Seus livros já estão sendo adotados como leitura complementar no Ensino Médio e logo serão vistos nos vestibulares e nas teses acadêmicas. O que você vê na sua obra que pode ser objeto de estudo na academia? De certa forma, isso teria alguma ligação ou reforçaria sua atitude de não corroborar com acadêmicos escritores?

Isso eu não sei. Para ser sincero – sem querer ser pedante – meus livros já entraram em teses, vira e mexe alguém me fala de alguma tese de mestrado, mas isso não é realmente importante para mim. Não estou falando com um desdém calculado, é algo que não se materializa para mim; eu me envaideço porque sei da importância que dão para a academia, que talvez a pessoa esteja estudando aquilo há meses, mas não se comunica com meu mundo, e nem sei se comunica-se com alguém além de quem está defendendo a tese. Os livros serem adotados no Ensino Médio também não me dizem muito – fico muito, muito mais satisfeito quando vejo que um adolescente buscou o livro espontaneamente.

Nos momentos de angústia, crise e sofrimento, quando os artistas costumam se dizer mais criativos e inspirados, você escreve mais? Você depende desses momentos para escrever ou consegue trabalhar como escritor em qualquer momento? Digo, seu estado emocional é motivação para a escrita ou motivo de não escrita?
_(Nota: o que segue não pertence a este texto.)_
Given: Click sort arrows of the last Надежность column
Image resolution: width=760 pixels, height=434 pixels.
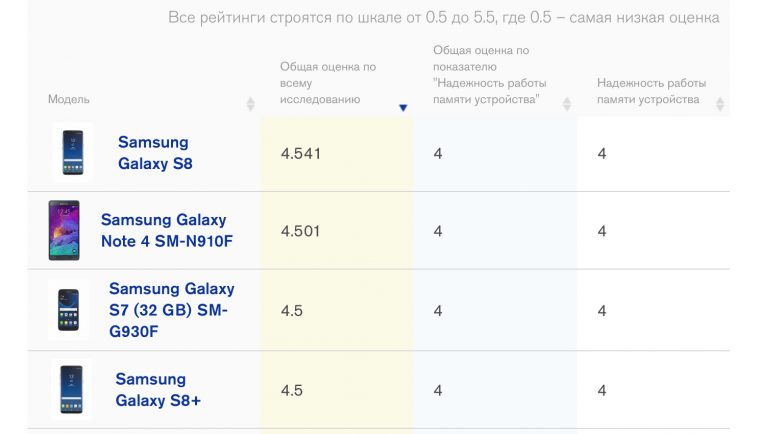Looking at the screenshot, I should pos(720,104).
Acho que, para mim, não acontece de maneira tão direta assim. Angústia, crise e sofrimento são inevitáveis para quem vive com um mínimo de consciência e olhar crítico, então são inevitáveis para o artista. Mas eu não poderia dizer que uma determinada crise influencia diretamente a minha obra, principalmente por eu escrever romances e contos longos; minha obra não se comunica com meu dia-a-dia ou com meu estado presente de espírito. Quando eu começo um romance, tenho uma história, um personagem, e tenho de seguir daí, no tom disso, por meses e meses, passando por dias de sol e chuva. Talvez um estado de espírito momentâneo se manifeste de alguma forma em alguma passagem, mas eu sinto claramente que minha literatura já não satisfaz mais minhas necessidades imediatas de expressão – como satisfaziam quando eu comecei, quando escrevia contos mais curtos ou mesmo tentava escrever poemas. Agora, há aquelas angústias mais profundas, estruturais, aqueles dilemas de vida, indagações que acompanham a gente por anos e anos, essas acabam influenciando minha obra muito mais do que “momentos de crise”.

Vive-se de literatura no Brasil? Pegando um gancho com essa questão que não deixa de ser política, a que se deve a baixa produção literária no país? Há poucas obras nossas e muitas traduções — por quê?

Vive-se de literatura e não há poucas obras. Há muitas obras, muita gente publicando, mais do que em qualquer ponto da nossa história; o problema é que não há leitores. Publica-se muito, mas não se lê. As tiragens vão diminuindo, os espaços nos jornais também. Porém o escritor ainda pode sobreviver. Eu sobrevivo de literatura – de traduções, resenhas, matérias, tudo relacionado à minha escrita. E não me queixo por isso. Considero esses trabalhos complementares, aprendo muito com isso.

Durante sua escrita, você pensa na avaliação e na reação dos críticos literários, dos editores e do público — como se escrevesse determinada frase e pensasse: o que acharão? Depois de publicados, você se interessa pela crítica e pelo que falam dos seus livros?

Sim, claro, eu ofereço o que quero oferecer, mas fico pensando em como aquilo irá ecoar nas pessoas, o que acharão das minhas idéias. O frustrante é sempre ter feedbacks tão rasos, apressados e curtos, seja de editores ou críticos. Na verdade, os leitores espontâneos é que acabam mandando emails mais interessantes, fazendo relações inusitadas, apontando trechos específicos, porque não têm compromisso com uma forma, nem com um tamanho de resenha.

O personagem Thomas Schimidt costuma aparecer em seus livros. Quem é ele?

Um dândi andrógino e um tanto quanto decadente. Um pouco do que eu queria ser e do que eu já fui. Talvez seja meu retrato de Dorian Gray; ele permanece mais jovem do que eu. Mas eu não o invejo.